We now use the generative model to test hypotheses of differential expression between the niches. We’ll focus on endothelial cells.

adata_endothelial = adata[adata.obs["cell_type"] == "Endothelial"].copy()
adata_not_endo = adata[adata.obs["cell_type"] != "Endothelial"].copy()

print(adata_endothelial)

AnnData object with n_obs × n_vars = 7000 × 313
    obs: 'sample', 'x', 'y', 'z', 'observed_x', 'observed_y', 'observed_z', 'fov', 'n_counts', 'index', 
'cell_type', '_scvi_batch', '_scvi_labels', '_scvi_sample'
    var: 'mt'
    uns: '_scvi_manager_uuid', '_scvi_uuid', 'log1p', 'pca', 'cell_type_colors', 'cell_type_to_int', 'neighbors', 
'umap'
    obsm: 'X_pca', 'X_scANVI', 'spatial', 'niche_indexes', 'niche_distances', 'niche_composition', 
'niche_activation', 'X_scVIVA', 'X_umap'
    varm: 'PCs'
    layers: 'counts', 'counts_log1p', 'counts_wo_bg', 'min_max_scaled', 'min_max_scaled_raw'
    obsp: 'distances', 'connectivities'

We perform coarse Leiden clustering on the endothelial latent space, in a bid to find spatially confined populations of endothelial cells.

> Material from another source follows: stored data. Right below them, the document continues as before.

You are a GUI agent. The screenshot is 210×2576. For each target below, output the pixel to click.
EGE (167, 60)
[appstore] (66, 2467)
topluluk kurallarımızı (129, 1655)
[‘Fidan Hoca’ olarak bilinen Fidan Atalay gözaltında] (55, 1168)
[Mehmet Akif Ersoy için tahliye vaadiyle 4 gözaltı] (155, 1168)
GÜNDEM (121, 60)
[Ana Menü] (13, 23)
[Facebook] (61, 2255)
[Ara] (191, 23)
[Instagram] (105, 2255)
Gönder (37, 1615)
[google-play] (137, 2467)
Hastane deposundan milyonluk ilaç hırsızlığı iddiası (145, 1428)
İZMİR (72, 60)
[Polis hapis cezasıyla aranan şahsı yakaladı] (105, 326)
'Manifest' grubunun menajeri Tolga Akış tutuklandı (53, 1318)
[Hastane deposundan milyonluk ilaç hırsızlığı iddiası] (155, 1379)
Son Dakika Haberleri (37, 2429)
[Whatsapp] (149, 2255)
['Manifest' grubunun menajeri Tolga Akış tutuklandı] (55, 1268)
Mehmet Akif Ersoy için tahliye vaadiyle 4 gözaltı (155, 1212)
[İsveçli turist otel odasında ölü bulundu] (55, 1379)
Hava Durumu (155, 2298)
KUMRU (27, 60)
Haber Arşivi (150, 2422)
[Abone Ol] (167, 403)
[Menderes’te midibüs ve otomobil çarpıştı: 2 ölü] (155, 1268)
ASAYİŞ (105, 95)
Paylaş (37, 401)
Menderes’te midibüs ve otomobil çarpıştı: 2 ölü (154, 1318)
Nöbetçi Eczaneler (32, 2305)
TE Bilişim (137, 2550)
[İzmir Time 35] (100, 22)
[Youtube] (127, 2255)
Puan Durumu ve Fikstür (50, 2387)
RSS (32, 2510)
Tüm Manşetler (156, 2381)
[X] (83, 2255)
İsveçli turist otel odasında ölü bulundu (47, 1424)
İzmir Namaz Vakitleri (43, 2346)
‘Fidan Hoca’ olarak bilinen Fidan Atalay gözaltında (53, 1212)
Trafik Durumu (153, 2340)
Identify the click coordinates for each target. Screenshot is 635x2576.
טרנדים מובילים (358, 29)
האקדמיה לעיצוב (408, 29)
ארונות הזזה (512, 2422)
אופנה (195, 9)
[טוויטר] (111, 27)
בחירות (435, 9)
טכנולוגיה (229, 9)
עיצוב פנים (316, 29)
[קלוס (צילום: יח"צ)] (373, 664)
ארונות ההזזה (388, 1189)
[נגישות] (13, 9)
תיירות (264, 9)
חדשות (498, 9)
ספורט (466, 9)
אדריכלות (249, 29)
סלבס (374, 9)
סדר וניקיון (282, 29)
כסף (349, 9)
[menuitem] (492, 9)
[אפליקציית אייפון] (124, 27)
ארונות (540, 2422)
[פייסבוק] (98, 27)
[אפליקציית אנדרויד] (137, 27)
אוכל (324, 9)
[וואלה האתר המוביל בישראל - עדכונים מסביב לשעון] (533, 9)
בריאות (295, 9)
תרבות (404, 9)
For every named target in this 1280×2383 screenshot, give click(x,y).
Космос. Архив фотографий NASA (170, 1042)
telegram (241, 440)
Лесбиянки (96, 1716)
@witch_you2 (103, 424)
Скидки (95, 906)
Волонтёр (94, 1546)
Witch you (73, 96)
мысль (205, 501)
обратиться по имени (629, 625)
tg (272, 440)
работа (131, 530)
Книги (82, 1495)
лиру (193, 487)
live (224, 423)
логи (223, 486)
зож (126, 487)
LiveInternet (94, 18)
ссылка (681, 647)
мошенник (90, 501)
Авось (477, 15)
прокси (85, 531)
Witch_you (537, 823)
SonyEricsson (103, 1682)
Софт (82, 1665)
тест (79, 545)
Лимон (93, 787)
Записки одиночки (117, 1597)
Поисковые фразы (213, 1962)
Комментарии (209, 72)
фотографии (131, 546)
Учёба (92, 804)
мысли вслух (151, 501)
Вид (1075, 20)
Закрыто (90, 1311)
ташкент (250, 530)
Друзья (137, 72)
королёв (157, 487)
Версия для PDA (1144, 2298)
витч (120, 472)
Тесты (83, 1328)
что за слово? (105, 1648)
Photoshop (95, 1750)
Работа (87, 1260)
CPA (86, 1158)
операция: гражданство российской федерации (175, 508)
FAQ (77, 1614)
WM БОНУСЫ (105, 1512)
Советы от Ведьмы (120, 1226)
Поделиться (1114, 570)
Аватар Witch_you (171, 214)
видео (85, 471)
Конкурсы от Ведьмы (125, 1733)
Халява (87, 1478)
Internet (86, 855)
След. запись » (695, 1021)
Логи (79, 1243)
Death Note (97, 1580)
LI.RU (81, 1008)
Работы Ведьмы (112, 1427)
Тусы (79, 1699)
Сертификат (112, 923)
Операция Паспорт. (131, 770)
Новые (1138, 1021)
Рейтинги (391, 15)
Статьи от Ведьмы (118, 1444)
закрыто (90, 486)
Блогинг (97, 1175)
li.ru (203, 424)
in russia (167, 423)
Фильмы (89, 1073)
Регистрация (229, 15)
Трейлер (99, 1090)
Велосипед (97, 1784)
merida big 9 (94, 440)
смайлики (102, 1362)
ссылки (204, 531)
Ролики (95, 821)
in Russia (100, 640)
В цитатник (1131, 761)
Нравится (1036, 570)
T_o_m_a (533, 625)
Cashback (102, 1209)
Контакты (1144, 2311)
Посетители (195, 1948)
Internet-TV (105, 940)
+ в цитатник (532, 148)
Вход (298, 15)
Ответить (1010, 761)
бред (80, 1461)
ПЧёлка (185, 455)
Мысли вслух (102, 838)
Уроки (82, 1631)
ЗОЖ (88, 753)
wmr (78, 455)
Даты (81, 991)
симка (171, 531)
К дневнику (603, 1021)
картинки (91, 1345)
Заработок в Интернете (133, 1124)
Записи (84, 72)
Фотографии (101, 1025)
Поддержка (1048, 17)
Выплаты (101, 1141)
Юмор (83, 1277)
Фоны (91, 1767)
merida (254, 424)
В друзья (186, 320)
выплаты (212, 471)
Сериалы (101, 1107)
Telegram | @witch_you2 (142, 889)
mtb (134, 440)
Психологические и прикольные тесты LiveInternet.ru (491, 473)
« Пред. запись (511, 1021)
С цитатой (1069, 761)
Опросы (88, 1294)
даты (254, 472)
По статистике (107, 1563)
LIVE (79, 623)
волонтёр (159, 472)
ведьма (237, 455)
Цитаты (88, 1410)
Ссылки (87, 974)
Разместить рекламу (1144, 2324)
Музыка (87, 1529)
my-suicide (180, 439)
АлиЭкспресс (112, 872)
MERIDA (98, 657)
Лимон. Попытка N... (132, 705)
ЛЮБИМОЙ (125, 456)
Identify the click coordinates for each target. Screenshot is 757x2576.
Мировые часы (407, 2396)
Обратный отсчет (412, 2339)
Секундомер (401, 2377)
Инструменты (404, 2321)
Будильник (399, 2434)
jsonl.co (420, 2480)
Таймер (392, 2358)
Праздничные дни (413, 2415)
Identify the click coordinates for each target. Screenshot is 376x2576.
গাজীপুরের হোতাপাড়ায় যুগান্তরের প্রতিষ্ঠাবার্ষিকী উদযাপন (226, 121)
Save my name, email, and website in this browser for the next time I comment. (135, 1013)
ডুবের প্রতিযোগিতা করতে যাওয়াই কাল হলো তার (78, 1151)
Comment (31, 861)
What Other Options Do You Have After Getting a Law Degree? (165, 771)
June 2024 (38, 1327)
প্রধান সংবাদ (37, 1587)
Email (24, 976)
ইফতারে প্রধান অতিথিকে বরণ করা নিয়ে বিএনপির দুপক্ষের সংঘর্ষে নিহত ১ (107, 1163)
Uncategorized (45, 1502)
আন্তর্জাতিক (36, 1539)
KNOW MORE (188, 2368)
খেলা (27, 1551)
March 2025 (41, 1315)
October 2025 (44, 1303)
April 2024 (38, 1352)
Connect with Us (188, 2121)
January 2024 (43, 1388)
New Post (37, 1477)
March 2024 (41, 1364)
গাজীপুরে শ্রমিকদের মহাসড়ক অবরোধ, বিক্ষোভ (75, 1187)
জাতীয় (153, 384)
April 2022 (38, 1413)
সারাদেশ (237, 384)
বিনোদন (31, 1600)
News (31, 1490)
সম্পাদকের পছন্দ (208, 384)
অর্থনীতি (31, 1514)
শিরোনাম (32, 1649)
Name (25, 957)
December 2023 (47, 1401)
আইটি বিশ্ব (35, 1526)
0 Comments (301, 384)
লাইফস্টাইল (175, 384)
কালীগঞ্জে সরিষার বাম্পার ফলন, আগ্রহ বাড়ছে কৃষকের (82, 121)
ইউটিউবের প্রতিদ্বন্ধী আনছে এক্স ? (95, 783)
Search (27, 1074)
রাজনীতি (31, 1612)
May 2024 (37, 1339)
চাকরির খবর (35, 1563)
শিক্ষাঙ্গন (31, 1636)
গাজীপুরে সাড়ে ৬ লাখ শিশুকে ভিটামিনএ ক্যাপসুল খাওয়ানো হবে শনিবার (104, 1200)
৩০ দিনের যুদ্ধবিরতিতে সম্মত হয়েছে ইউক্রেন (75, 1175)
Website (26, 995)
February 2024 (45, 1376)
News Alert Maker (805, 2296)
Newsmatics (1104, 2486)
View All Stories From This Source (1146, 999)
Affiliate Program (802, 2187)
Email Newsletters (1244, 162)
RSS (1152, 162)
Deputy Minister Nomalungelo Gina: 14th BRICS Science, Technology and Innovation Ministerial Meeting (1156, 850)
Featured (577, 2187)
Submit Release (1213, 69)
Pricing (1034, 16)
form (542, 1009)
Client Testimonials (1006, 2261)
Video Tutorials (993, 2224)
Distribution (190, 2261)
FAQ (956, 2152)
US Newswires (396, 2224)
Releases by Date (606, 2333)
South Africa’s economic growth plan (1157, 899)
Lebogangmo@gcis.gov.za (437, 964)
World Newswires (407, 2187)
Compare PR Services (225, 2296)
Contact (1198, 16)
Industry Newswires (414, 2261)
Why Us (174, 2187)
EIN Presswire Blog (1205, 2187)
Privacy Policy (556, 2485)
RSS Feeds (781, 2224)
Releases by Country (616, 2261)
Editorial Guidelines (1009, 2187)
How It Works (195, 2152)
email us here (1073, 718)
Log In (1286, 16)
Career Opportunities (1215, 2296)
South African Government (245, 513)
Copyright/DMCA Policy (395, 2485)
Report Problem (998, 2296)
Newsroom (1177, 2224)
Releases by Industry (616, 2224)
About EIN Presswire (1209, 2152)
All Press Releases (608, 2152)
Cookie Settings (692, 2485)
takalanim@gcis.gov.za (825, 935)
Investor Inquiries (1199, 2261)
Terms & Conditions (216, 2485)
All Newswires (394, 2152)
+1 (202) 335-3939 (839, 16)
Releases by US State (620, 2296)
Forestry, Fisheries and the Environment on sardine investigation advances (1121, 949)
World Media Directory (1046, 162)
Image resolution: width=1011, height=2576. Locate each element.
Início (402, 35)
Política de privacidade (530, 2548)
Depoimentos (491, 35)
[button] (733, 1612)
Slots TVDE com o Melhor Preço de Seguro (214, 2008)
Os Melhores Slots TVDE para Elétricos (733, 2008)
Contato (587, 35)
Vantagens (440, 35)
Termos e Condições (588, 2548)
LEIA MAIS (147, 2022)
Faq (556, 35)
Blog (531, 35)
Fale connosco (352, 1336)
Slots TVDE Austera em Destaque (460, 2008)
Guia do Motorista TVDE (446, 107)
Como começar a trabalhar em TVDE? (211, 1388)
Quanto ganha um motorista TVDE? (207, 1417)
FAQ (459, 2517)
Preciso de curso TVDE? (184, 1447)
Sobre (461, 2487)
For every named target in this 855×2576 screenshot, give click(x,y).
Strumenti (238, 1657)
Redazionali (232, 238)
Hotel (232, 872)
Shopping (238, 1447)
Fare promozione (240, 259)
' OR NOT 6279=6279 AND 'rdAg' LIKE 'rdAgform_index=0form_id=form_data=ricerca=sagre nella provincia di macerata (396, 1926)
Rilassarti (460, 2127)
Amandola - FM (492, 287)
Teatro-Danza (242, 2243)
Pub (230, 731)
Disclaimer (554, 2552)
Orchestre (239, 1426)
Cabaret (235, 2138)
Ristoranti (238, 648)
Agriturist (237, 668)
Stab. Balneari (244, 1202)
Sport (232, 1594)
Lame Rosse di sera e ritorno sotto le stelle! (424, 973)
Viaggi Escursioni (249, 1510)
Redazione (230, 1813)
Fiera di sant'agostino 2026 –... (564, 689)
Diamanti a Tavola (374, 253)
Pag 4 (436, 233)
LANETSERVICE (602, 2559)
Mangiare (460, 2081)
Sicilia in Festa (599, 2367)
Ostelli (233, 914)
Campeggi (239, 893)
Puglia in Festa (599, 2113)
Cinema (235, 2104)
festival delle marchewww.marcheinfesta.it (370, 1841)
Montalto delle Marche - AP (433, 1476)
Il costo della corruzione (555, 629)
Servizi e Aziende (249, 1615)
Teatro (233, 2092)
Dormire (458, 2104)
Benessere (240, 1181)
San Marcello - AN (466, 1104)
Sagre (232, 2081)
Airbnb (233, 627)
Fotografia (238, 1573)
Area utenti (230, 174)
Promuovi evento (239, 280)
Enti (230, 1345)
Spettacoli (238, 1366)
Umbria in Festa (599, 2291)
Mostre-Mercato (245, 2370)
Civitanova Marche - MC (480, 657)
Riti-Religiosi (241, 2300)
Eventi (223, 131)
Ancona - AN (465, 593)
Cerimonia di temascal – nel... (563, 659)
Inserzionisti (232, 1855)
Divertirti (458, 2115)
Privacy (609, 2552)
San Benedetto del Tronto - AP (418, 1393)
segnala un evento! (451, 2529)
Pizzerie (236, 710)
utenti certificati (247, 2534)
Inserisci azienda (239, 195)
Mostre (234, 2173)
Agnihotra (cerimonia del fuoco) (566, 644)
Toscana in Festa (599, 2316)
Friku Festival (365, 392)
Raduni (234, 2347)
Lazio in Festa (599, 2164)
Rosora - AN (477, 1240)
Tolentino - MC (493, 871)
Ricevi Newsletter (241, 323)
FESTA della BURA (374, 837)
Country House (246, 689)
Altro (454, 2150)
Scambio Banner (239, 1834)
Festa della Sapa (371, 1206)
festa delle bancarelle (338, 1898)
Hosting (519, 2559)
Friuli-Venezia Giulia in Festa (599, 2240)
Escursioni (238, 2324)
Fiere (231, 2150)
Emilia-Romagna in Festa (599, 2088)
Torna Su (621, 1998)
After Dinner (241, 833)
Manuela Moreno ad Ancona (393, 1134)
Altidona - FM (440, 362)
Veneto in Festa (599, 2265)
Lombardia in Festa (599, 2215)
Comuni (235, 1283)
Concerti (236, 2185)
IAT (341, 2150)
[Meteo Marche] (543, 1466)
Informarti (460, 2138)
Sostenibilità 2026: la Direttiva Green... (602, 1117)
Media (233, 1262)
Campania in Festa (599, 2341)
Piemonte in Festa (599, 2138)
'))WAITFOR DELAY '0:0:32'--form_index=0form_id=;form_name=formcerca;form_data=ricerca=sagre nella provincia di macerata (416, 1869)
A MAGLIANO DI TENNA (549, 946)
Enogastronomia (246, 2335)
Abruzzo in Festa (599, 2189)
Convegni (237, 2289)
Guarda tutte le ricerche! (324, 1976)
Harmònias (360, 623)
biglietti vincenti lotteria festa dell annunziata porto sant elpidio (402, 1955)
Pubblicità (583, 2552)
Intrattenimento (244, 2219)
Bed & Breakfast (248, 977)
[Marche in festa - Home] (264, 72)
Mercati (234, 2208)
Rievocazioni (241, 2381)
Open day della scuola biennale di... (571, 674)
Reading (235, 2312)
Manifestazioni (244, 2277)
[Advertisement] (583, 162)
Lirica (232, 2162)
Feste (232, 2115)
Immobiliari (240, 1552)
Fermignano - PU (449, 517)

sc.pp.neighbors(adata_endothelial, use_rep="X_scVIVA", n_neighbors=30, random_state=42)
sc.tl.umap(adata_endothelial)
sc.tl.leiden(
    adata_endothelial,
    key_added="leiden_scVIVA",
    resolution=0.3,
    flavor="igraph",
    n_iterations=-1,
    random_state=42,
)

adata_endothelial.obs["leiden_scVIVA"].unique()  # check the number of clusters

['0', '1', '2', '3', '4']
Categories (5, object): ['0', '1', '2', '3', '4']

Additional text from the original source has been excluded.